> **Exercise instructions**
Write the data out again, matching every line exactly.
= = = = =
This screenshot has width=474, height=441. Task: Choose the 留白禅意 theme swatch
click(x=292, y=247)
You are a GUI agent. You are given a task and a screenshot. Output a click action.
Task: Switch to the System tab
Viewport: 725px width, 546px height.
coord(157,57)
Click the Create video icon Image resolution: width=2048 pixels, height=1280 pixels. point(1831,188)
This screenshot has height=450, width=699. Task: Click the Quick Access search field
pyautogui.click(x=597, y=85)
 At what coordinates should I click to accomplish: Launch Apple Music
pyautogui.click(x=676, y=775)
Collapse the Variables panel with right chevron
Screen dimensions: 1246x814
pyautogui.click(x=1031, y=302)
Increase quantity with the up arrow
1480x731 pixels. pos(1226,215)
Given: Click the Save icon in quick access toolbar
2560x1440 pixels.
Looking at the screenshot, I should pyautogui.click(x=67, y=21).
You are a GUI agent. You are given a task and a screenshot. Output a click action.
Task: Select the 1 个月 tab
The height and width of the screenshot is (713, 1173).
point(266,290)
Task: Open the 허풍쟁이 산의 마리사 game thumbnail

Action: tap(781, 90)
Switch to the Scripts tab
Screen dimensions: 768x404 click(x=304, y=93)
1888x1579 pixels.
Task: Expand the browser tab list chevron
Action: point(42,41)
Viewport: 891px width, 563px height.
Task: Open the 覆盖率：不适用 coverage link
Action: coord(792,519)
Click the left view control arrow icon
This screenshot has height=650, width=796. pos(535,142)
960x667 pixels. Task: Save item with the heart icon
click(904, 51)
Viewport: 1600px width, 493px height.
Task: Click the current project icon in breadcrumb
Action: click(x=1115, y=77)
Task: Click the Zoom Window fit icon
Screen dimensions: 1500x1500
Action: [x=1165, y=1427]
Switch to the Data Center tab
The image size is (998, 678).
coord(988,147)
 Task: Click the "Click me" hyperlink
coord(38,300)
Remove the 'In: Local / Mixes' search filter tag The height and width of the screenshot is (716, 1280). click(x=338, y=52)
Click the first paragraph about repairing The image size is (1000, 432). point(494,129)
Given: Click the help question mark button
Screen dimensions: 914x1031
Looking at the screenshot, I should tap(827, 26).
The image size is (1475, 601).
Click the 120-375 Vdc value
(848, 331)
= = = = =
> **Reply to the task**
This screenshot has width=474, height=441. Task: Choose the 留白禅意 theme swatch
click(x=292, y=247)
You are a GUI agent. You are given a task and a screenshot. Output a click action.
Task: Switch to the System tab
Viewport: 725px width, 546px height.
coord(157,57)
Click the Create video icon Image resolution: width=2048 pixels, height=1280 pixels. point(1831,188)
This screenshot has height=450, width=699. Task: Click the Quick Access search field
pyautogui.click(x=597, y=85)
 At what coordinates should I click to accomplish: Launch Apple Music
pyautogui.click(x=676, y=775)
Collapse the Variables panel with right chevron
Screen dimensions: 1246x814
pyautogui.click(x=1031, y=302)
Increase quantity with the up arrow
1480x731 pixels. pos(1226,215)
Given: Click the Save icon in quick access toolbar
2560x1440 pixels.
Looking at the screenshot, I should pyautogui.click(x=67, y=21).
You are a GUI agent. You are given a task and a screenshot. Output a click action.
Task: Select the 1 个月 tab
The height and width of the screenshot is (713, 1173).
point(266,290)
Task: Open the 허풍쟁이 산의 마리사 game thumbnail

Action: tap(781, 90)
Switch to the Scripts tab
Screen dimensions: 768x404 click(x=304, y=93)
1888x1579 pixels.
Task: Expand the browser tab list chevron
Action: point(42,41)
Viewport: 891px width, 563px height.
Task: Open the 覆盖率：不适用 coverage link
Action: coord(792,519)
Click the left view control arrow icon
This screenshot has height=650, width=796. pos(535,142)
960x667 pixels. Task: Save item with the heart icon
click(904, 51)
Viewport: 1600px width, 493px height.
Task: Click the current project icon in breadcrumb
Action: click(x=1115, y=77)
Task: Click the Zoom Window fit icon
Screen dimensions: 1500x1500
Action: [x=1165, y=1427]
Switch to the Data Center tab
The image size is (998, 678).
coord(988,147)
 Task: Click the "Click me" hyperlink
coord(38,300)
Remove the 'In: Local / Mixes' search filter tag The height and width of the screenshot is (716, 1280). click(x=338, y=52)
Click the first paragraph about repairing The image size is (1000, 432). point(494,129)
Given: Click the help question mark button
Screen dimensions: 914x1031
Looking at the screenshot, I should tap(827, 26).
The image size is (1475, 601).
Click the 120-375 Vdc value
(848, 331)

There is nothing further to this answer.